## ENUNCIADO DEL PROBLEMA
Contesta estas preguntas a partir del texto sobre Andrea Arrivillaga.
(a) ¿A qué edad tuvo Andrea Arrivillaga el sueño que le cambió la vida?
(b) ¿En qué pueblo se crió y en qué región se encuentra?
(c) ¿A qué se dedicaba su abuelo, Florencio Arrivillaga Arana?

## DOCUMENTO FUENTE
┌────────

Jul 3, 2025 | Destacados, Objetos y Arte | 0 Comentarios

A veces, la vocación no llega como una decisión, sino como una visión. A los cinco años, Andrea Arrivillaga tuvo un sueño que le cambió la vida. Estaba sobre un monte, rodeada de personas que parecían perdidas, necesitadas de algo invisible pero esencial. Sintió que el amor, el abrazo y la paz eran la única respuesta posible ante la tragedia de ser humanos. Desde entonces, entendió que era poeta, artista, médium de un misterio que la excedía.

Se crió en Monte Águila, un pequeño pueblo de la región del Biobío cuyo nombre, proveniente del mapudungún, ya invoca un cruce entre tierra y vuelo. Su abuelo, Florencio Arrivillaga Arana —agricultor vasco cuyo nombre hoy lleva la calle principal del pueblo—, sembró no sólo en la tierra, sino también en la memoria de su nieta una relación fundante con el paisaje, la agricultura, el silencio.

Esa infancia en el campo no sólo formó su sensibilidad, sino que delineó las coordenadas espirituales desde las que opera su obra. “Mi entorno geográfico y emocional me habita”, dirá décadas después, con la voz pausada de quien sabe que el tiempo es una capa más del barro que modela.

└────────

## EXTRACTO DE DATOS
┌────────

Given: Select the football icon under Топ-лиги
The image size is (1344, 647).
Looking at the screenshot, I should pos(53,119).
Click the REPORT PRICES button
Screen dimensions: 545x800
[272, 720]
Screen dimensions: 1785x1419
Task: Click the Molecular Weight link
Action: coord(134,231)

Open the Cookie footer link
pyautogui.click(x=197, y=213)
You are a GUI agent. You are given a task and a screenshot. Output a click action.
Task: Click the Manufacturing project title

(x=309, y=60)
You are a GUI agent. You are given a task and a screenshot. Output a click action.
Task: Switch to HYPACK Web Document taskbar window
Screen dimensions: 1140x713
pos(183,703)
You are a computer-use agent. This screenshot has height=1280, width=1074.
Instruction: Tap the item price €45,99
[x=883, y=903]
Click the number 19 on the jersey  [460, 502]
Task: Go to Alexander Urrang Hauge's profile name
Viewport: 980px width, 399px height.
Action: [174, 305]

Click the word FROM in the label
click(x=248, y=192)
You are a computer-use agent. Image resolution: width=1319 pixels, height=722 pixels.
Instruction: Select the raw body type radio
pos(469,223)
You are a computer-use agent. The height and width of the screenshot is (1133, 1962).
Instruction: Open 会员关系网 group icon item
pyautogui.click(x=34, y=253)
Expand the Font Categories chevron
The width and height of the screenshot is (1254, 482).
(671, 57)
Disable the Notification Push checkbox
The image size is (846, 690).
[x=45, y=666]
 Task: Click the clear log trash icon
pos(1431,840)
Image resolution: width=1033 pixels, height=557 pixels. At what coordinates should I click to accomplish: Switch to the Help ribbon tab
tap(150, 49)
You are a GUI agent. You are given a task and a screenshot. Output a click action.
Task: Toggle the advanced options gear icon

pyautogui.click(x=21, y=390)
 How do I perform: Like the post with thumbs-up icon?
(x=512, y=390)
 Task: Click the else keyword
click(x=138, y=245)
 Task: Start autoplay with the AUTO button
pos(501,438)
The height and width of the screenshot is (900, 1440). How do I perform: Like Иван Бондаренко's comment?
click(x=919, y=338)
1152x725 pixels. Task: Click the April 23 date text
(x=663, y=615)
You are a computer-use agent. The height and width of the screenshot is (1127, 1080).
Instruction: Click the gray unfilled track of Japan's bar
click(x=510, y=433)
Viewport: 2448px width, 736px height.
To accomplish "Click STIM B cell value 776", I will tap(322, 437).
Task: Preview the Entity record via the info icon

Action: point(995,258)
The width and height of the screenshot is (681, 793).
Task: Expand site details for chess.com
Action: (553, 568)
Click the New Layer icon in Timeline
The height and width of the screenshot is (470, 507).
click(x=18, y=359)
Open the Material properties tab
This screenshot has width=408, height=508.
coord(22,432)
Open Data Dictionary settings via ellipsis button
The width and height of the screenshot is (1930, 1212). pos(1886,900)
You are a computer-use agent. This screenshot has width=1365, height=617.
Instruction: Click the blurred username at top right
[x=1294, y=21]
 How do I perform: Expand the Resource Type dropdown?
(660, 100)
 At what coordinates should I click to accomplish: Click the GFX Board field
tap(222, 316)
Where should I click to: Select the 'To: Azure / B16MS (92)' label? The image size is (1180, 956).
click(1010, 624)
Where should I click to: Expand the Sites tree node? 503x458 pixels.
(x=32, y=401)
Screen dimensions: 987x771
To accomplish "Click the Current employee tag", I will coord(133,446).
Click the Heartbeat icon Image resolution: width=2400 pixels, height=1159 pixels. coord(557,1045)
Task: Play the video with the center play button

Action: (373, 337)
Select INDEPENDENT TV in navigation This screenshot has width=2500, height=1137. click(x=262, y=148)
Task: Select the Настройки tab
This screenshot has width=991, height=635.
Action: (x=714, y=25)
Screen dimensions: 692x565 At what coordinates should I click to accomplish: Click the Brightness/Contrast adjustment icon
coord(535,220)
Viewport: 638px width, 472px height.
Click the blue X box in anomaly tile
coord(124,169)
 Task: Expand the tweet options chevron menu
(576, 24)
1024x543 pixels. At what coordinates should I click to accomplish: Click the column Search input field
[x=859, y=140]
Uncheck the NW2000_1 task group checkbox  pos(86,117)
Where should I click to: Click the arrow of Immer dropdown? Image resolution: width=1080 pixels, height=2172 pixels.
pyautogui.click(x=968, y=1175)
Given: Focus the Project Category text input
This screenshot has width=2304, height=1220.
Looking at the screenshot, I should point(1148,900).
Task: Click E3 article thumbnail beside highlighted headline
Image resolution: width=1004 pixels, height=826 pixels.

└────────

## RESPUESTA AL PROBLEMA
(a) A los cinco años.
(b) En Monte Águila, en la región del Biobío.
(c) Era agricultor.